Can you present each line of the material below as a Markdown table with the columns "Row" and "Line", numbering the rows, skipping blank lines, and leaving the pictures out?
☆ ☆ ☆
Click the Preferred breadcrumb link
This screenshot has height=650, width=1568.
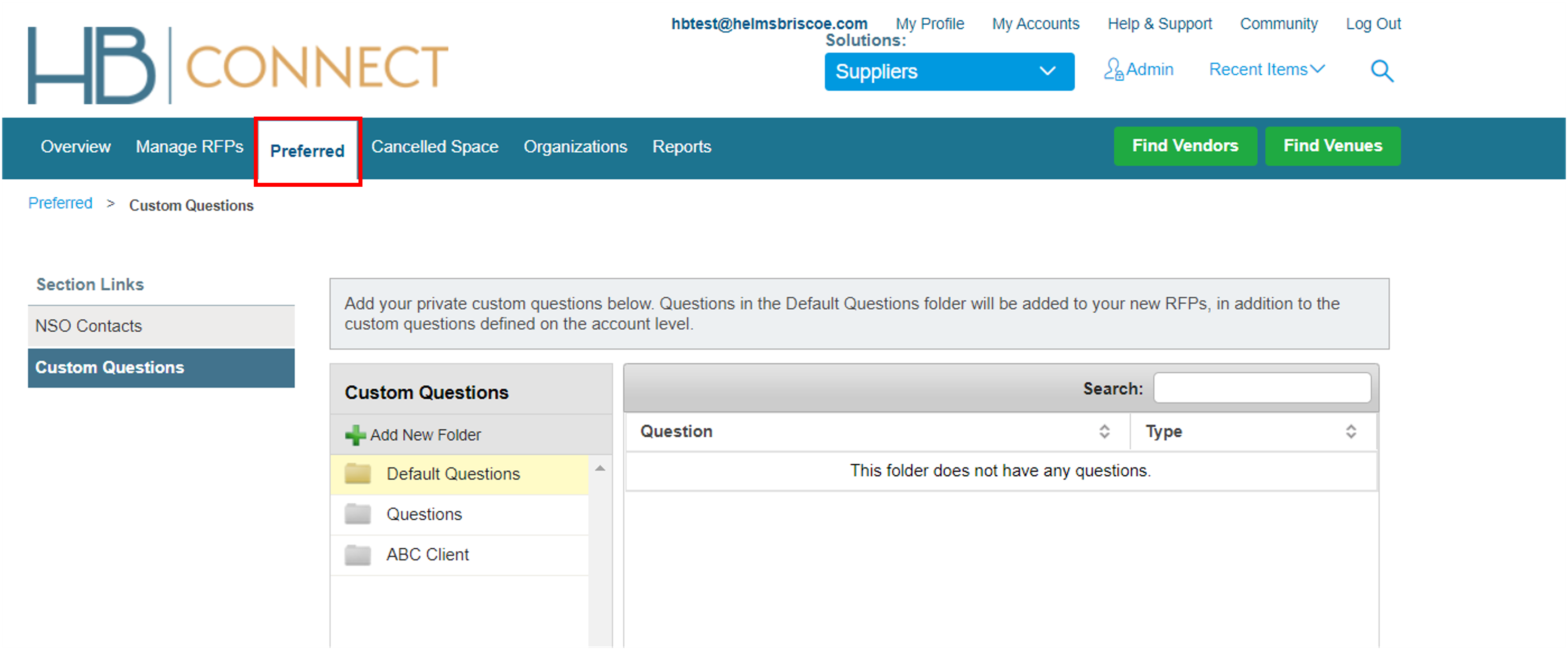click(59, 203)
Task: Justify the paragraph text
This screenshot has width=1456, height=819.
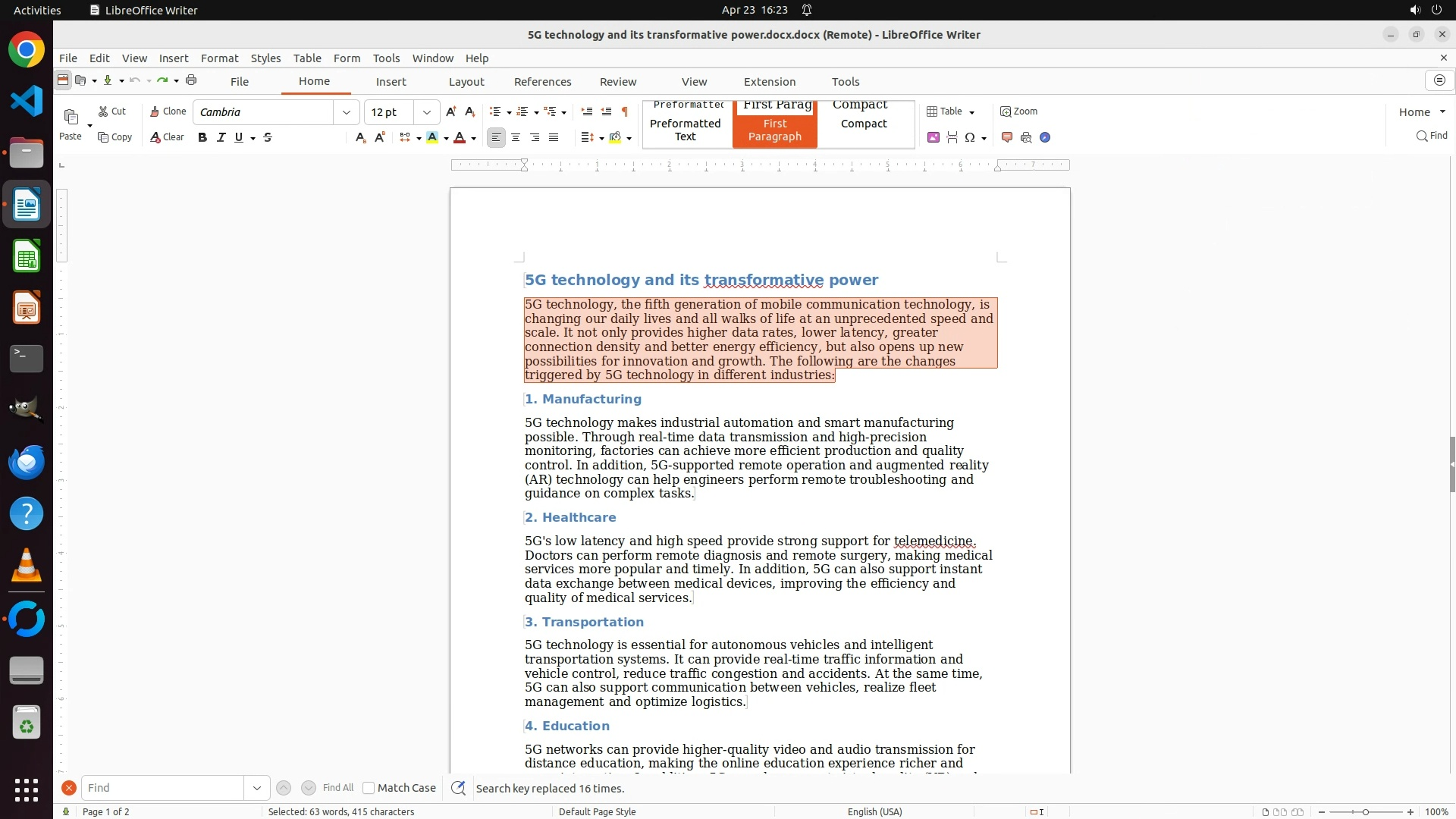Action: pyautogui.click(x=554, y=137)
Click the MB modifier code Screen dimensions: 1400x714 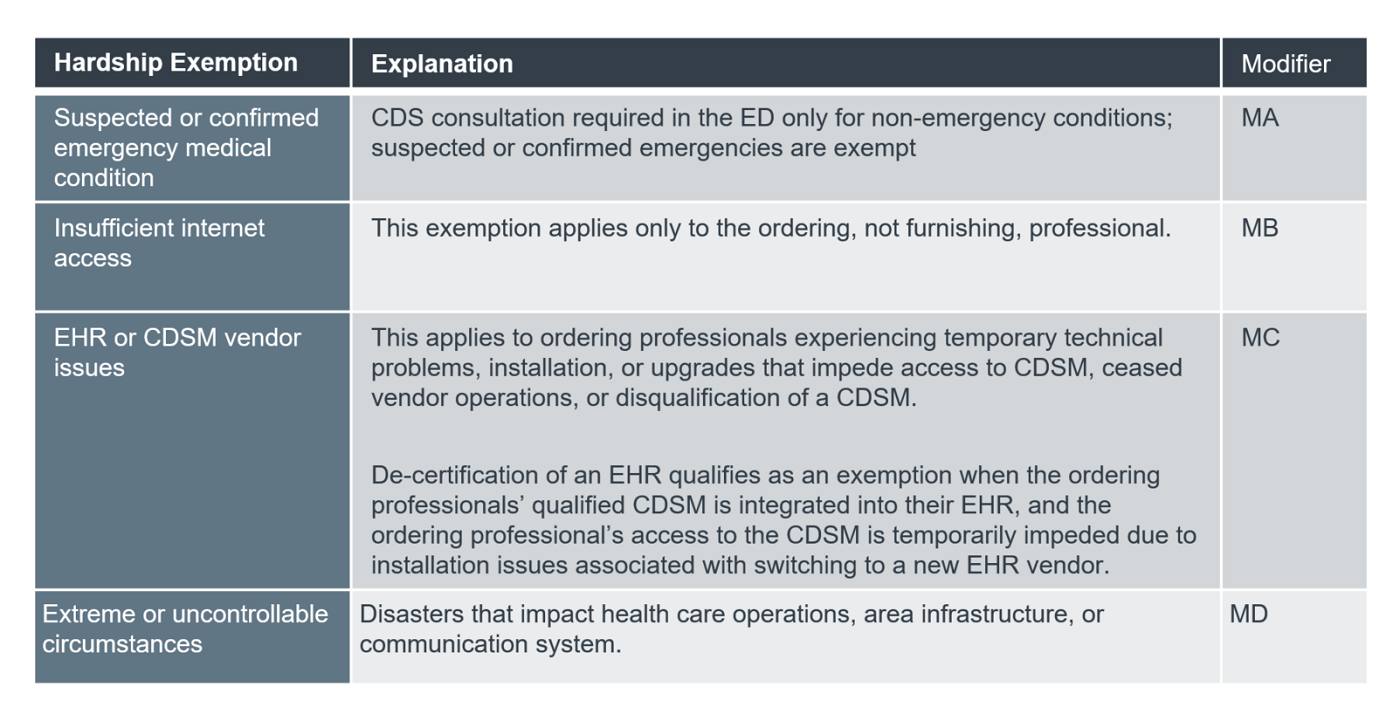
☆ ☆ ☆
▶ [Solution to the problem]:
| Row | Line |
|---|---|
| 1 | Click the Preferred breadcrumb link |
| 2 | This screenshot has height=650, width=1568. |
| 3 | click(59, 203) |
| 4 | Task: Justify the paragraph text |
| 5 | This screenshot has width=1456, height=819. |
| 6 | Action: pyautogui.click(x=554, y=137) |
| 7 | Click the MB modifier code Screen dimensions: 1400x714  |